RAMALLAH (Ma’an) — Palestinian factions in the central occupied West Bank city of Ramallah have called upon the Palestinian people to partake in a “Day of Rage” on Tuesday, during the planned visit by US President Donald Trump to the occupied Palestinian territory.
Trump left the US for his first trip abroad as commander-in-chief on May 19, arriving in Saudi Arabia on Saturday.

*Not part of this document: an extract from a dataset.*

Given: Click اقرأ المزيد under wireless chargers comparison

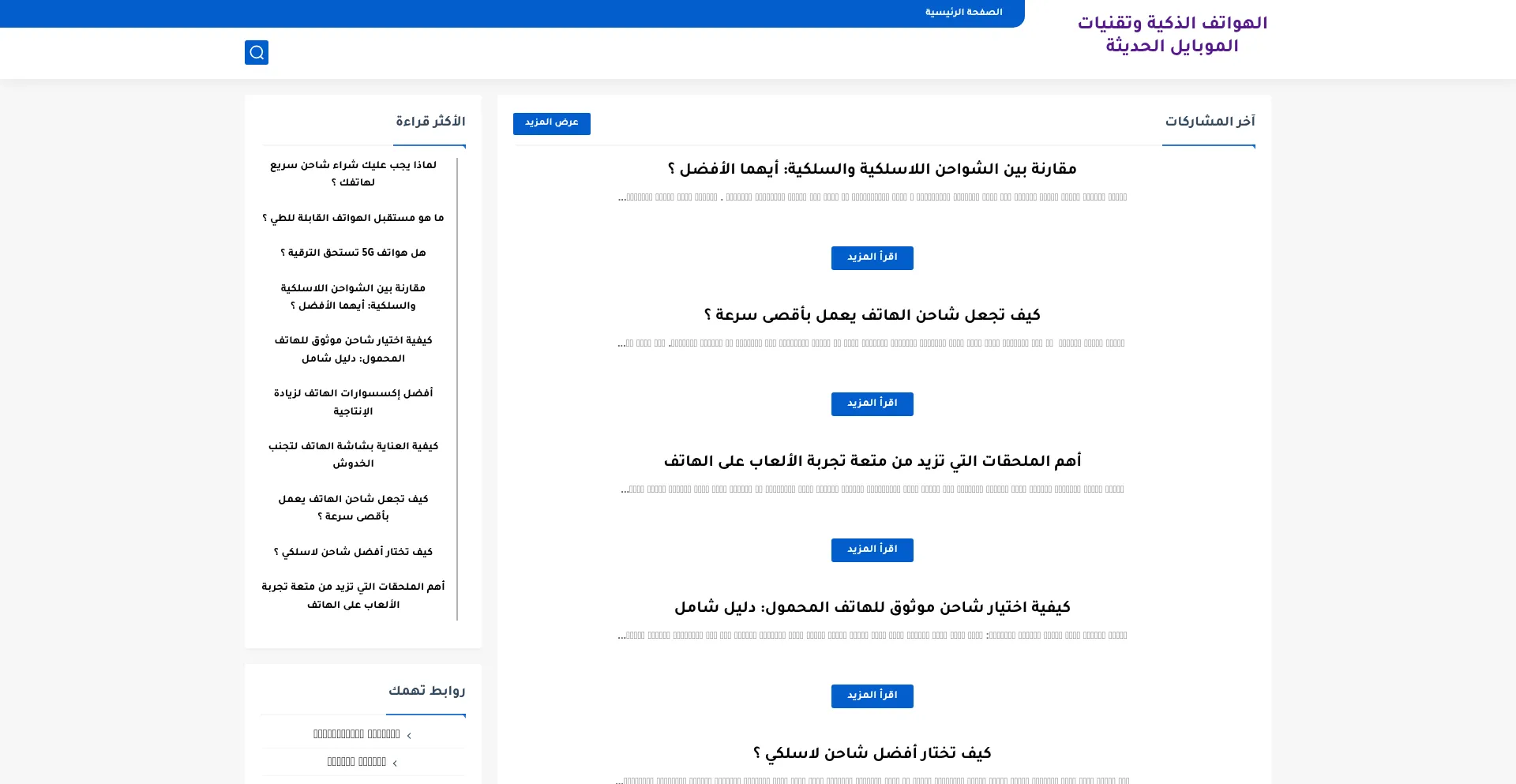Looking at the screenshot, I should click(872, 258).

He is scheduled to arrive in Israel on Monday, to meet with Israeli President Reuven Rivlin and Israeli Prime Minister Benjamin Netanyahu in Jerusalem.
The following day, Trump will meet with Palestinian President Mahmoud Abbas in the occupied West Bank city of Bethlehem, and then stop in occupied East Jerusalem, to visit the Church of the Holy Sepulcher and the Western Wall — reportedly to become the first sitting US president to visit the contested holy site that stands adjacent to the Al-Aqsa Mosque compound.
In a statement released Saturday titled: “A call for unity and assimilation with our brave prisoners,” Ramallah-based Islamist and nationalist factions urged the public to join rallies to express their rejection to the resumption of peace talks between the Palestinian Authority and Israel under US sponsorship.
The statement called for a three-hour strike on Sunday from 11 a.m. to 2 p.m., and for a general strike on Monday in the occupied West Bank, the besieged Gaza Strip, and Israel, to coincide with Trump’s visit.
The hunger strike’s committee also called for activists in West Bank villages and rural areas to continue blocking off roads to traffic, particularly for Israeli settler vehicles, in an expression of solidarity for the hunger strike.
Popular protests demanding that Israel meet the demands of hunger strikers have erupted into violent clashes with Israeli forces, most recently on Friday, since the strike began more than two months ago.
Signatories of the statement also highlighted that they opposed the United States’ bias with the Israeli occupation, as a growing number of Palestinians have expressed disillusionment to peace talks brokered by consecutive US administrations that have simultaneously pledged billions in military aid to Israel.
Trump’s plans for his first diplomatic visit abroad have been fraught with the chaos and controversy that has come to define his presidency.
Reports emerged last week that Trump’s national security adviser H.R. McMaster twice refused to say whether the Western Wall is part of Israel, while American diplomats at the US consulate in East Jerusalem told representatives of Netanyahu’s office that the Western Wall was part of the occupied West Bank, and refused to hold talks with Israeli officials about arrangements for Trump’s planned visit to the site.
During a visit to Israel on Monday, Trump’s pick for US Ambassador to Israel, pro-settler David Friedman, chose the Western Wall as his first stop, later to meet with the Israeli prime minister who called Jerusalem the “eternal capital of the Jewish people” when greeting Friedman.
Meanwhile, on Friday, the White House circulated a video publicizing his itinerary that showed a map of Israel that cut out the occupied Palestinian territory, including East Jerusalem, and the occupied Golan Heights.
While Israel occupied the territories in 1967, Israel extended Israeli law to the Golan Heights, but does not claim sovereignty in the West Bank — though many right-wing Israeli lawmakers continue to advocate the West Bank’s annexation and consider illegal settlements built on Palestinian land part of Israel.
The map angered Israeli officials, and likely also alienated Palestinians for listing Trump’s schedule in both West Jerusalem and the occupied West Bank as under the heading “Israel.”
The US president’s visit also comes after Trump’s provision to the Russians of intelligence Israel gave the US in secret, to the outrage of Israeli intelligence officials.
Trump has remained largely elusive regarding his policies on Israel-Palestine, as he has expressed his support for Israel’s illegal settlement building on Palestinian territory in the past, while also making statements critical of settlements following his inauguration.
Trump has repeatedly expressed his desire to bring about a peace deal between Israel and the Palestinian Authority, and claimed that coming to a peace agreement is “not as difficult as people have thought over the years.”
While the Israeli government is believed to have strategically stalled legislation that further entrenched Israel’s illegal settlement expansion until after Trump’s inauguration, owing to the belief among Israeli leaders that right-wing policies would be more easily implemented under a Trump presidency, Trump’s unpredictable nature has left Israeli authorities and Palestinian leaders alike unsure of his actual stance on the conflict.